None of the present proposals make any sense if DMARC agents continue
to only see only V1 signatures.

> All the evidence I see says that even if the exact scenario I propose
> is unlikely to occur,

How can there possibly be evidence of anything? We have yet to reach
any sort of consensus on a proposal here. So unless you can cite
a case where a proposal was made to the folks using DMARC along
these lines which was subsequently turned down, I fail to see the
point you're trying to make here.

> it's possible, maybe even quite probable, that
> the big players will use the possibility of registering values and
> imposing criticality to serve their own purposes. 

Why would they bother? If they want to do things along those lines, they can
already do them by generating and then requiring a different header field and
there's nothing we can do about it. Indeed, we know for a fact that Google
already does this sort of thing for their own purposes.

For that matter, if someone wants to they can presently require a
DKIM-Signature field be present with various optional fields. And once again
there's nothing we can do about it. Just because DKIM declares some field to be
optional doesn't mean that son-of-DMARC has to.
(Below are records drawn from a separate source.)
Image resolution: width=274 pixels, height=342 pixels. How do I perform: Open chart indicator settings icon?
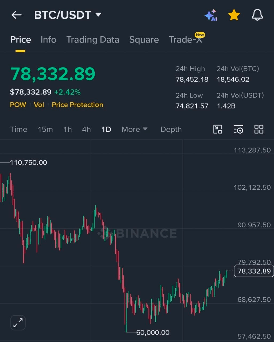tap(238, 129)
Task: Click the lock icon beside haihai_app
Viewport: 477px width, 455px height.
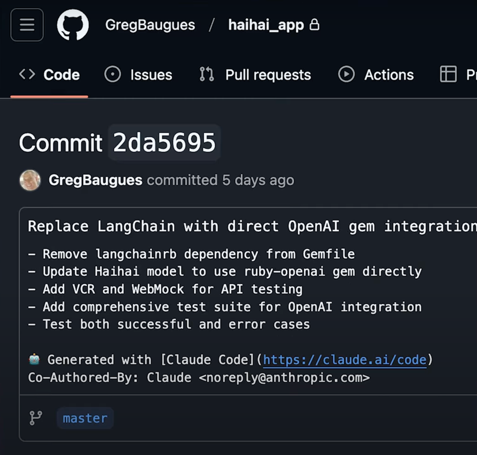Action: tap(315, 25)
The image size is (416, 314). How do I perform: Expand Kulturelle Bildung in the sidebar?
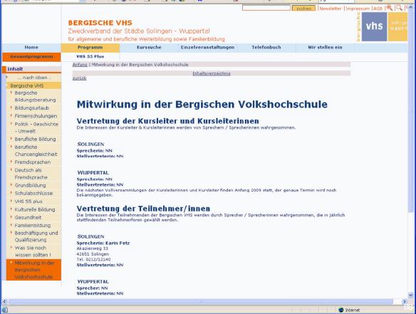click(35, 209)
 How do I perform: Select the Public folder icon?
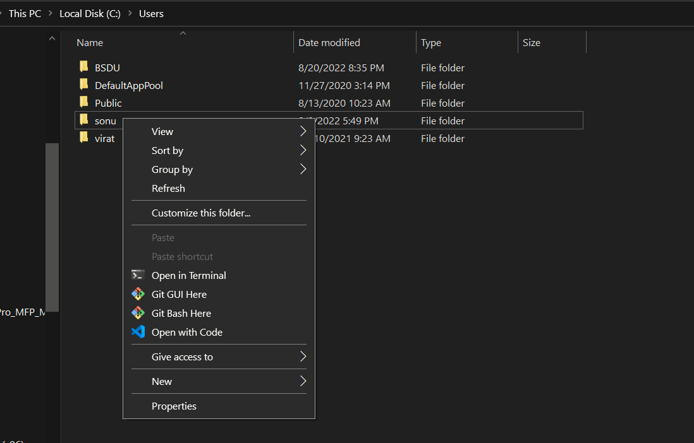tap(83, 102)
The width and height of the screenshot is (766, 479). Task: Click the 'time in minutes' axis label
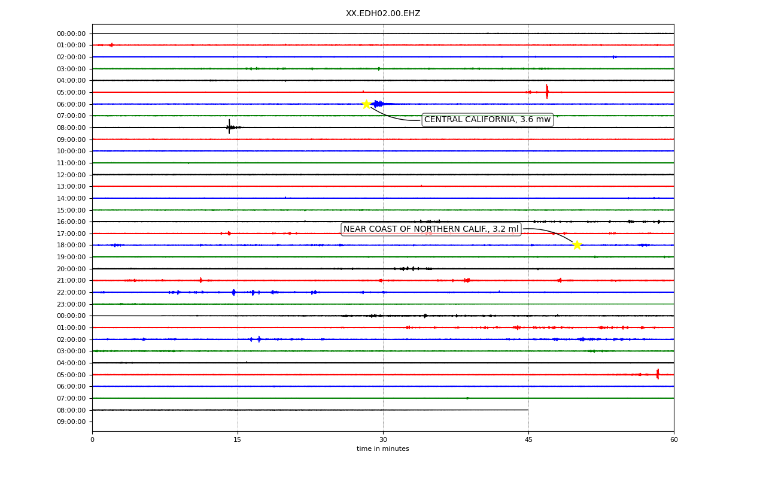pyautogui.click(x=383, y=449)
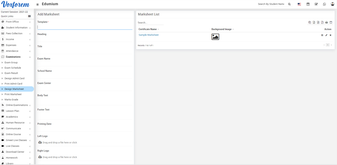
Task: Click the Sample Marksheet background image thumbnail
Action: (215, 37)
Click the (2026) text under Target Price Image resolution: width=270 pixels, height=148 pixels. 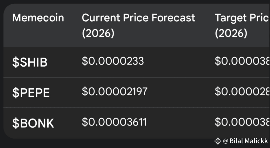tap(231, 33)
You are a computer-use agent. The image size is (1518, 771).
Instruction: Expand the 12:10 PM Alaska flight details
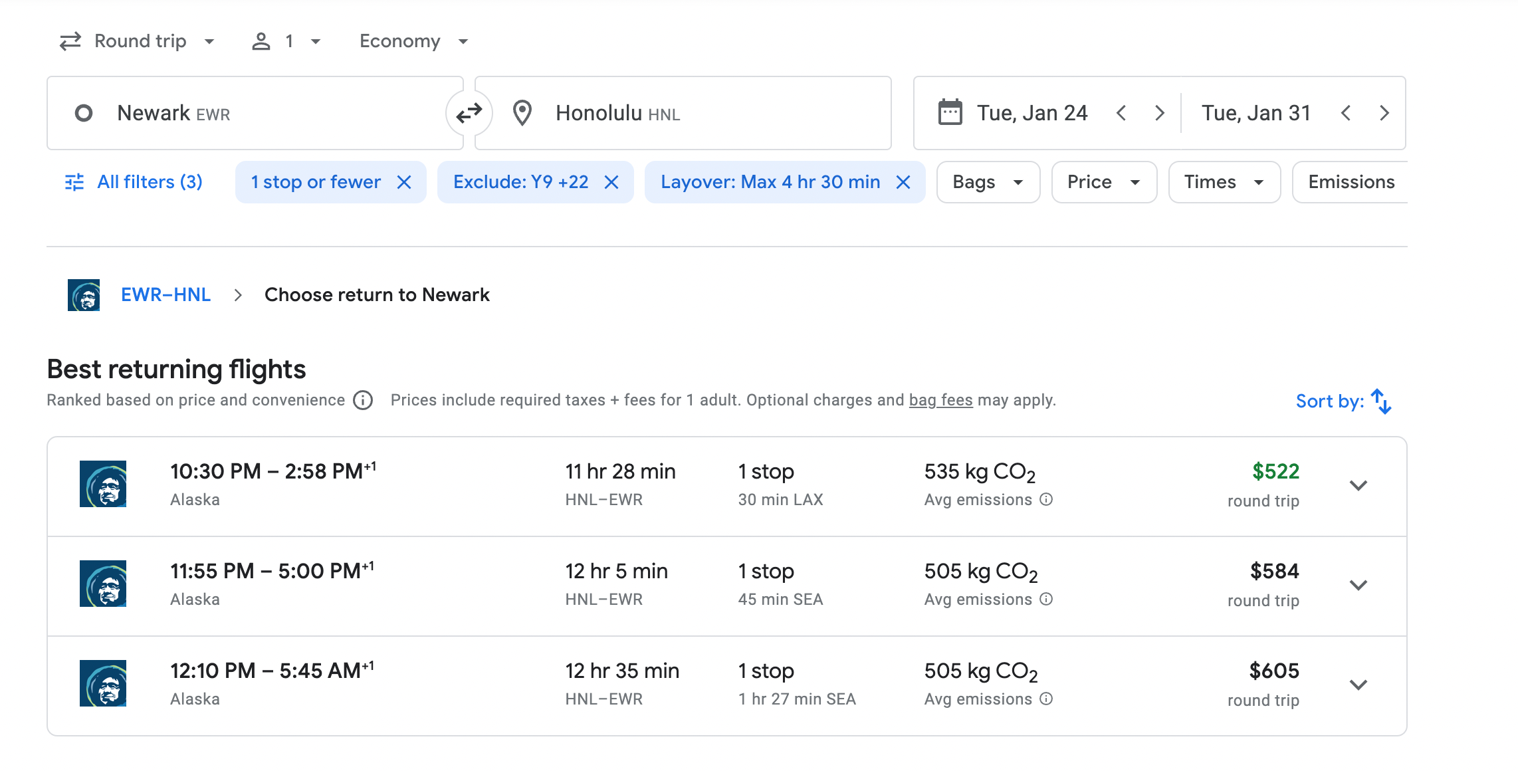pyautogui.click(x=1358, y=685)
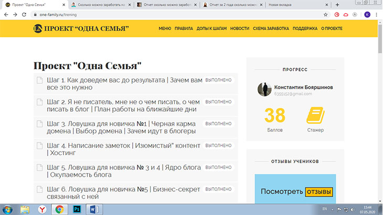The image size is (383, 215).
Task: Click the EN language indicator in tray
Action: pos(324,209)
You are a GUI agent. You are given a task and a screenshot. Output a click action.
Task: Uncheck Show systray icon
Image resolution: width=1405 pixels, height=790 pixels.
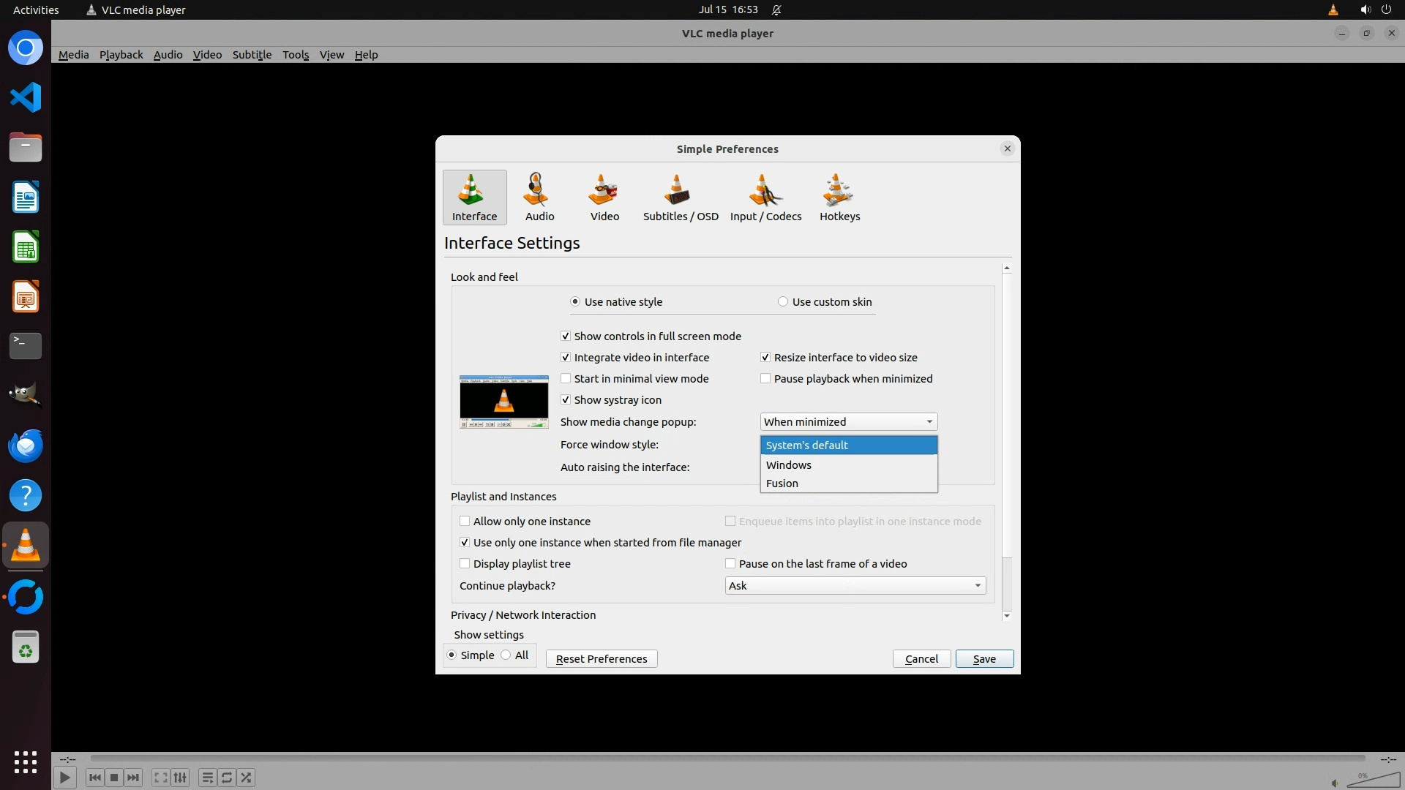click(566, 400)
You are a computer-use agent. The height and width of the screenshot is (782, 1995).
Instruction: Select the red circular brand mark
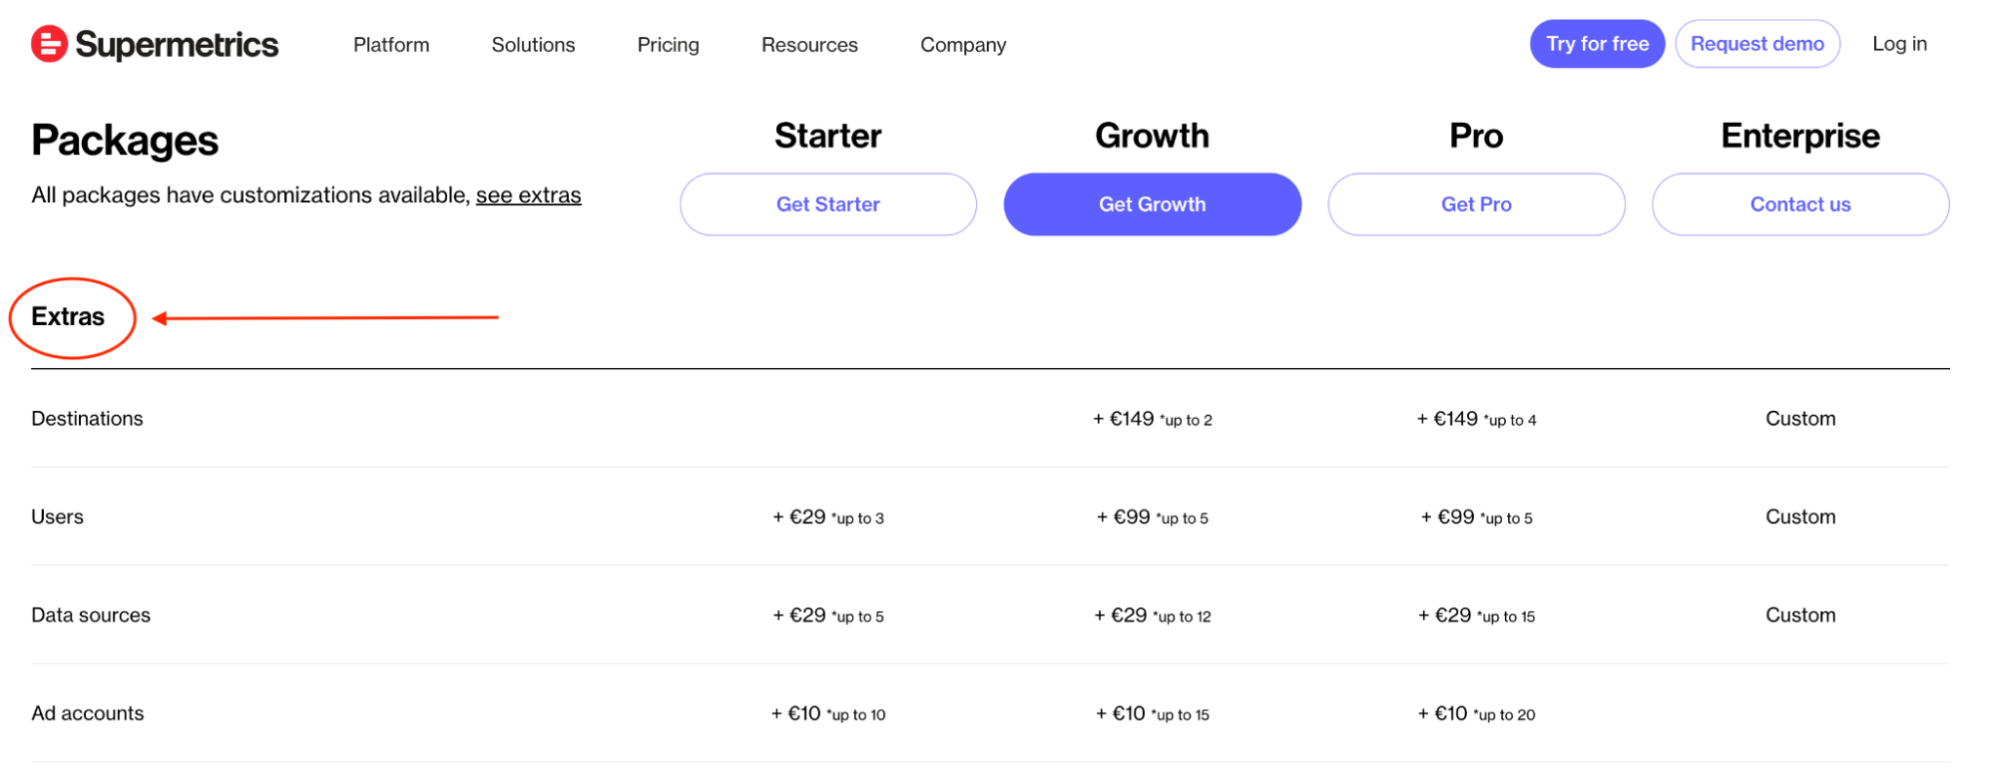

Or that all field values are
acceptable. And so on.

> You describe the
> same kind of thing happening in the past -- I understand that "that
> was then, this is now (and different)", but this "difference" is all
> hypothetical.  The fact is that fragmentation does occur under some
> circumstances.

No, the differences are very real. I really don't want to get deep into the
nitty-gritty of X.400, but suffice it to say that there are various
extensbility areas built in to the protocol. The ones defined at the P2
"message" level don't have criticality bits; but one of the ones defined at the
P1 "envelope" level does. And the specifications call for a message to be
outright rejected if there's a criticality bit set on P1 "envelope" extension
that the MTA doesn't understand.

This mechanism caused problems because some vendors added critical extensions
which would then cause other implementations to bounce those messages. Some
cases were probably the result of incompetence, but others seemed more like
attempts to achieve vendor lock-in. (No doubt there was some marketing BS
somewhere to justify what they were doing, but I never saw it.)

There is nothing comparable in Internet mail, and certainly nothing in the
present proposal, for the simple reason that the proposal calls for things
to be ignored that otherwise would be processed.